## WHAT TO DO
Reproduce the records word for word, starting at the line containing "You are a computer-use" and ending at the line containing "[x=611, y=593]".

## MATERIAL
◆ ◆ ◆

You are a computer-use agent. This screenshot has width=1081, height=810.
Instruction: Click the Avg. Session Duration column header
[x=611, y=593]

◆ ◆ ◆

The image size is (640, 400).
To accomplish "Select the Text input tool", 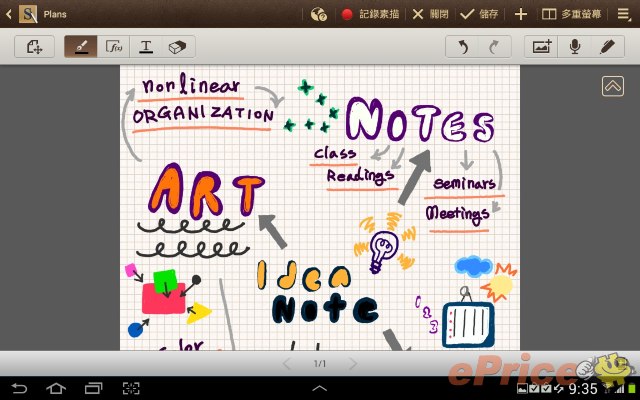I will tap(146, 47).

◆ ◆ ◆

## RESPONSE TO THIS TASK
You are a computer-use agent. This screenshot has width=1081, height=810.
Instruction: Click the Avg. Session Duration column header
[x=611, y=593]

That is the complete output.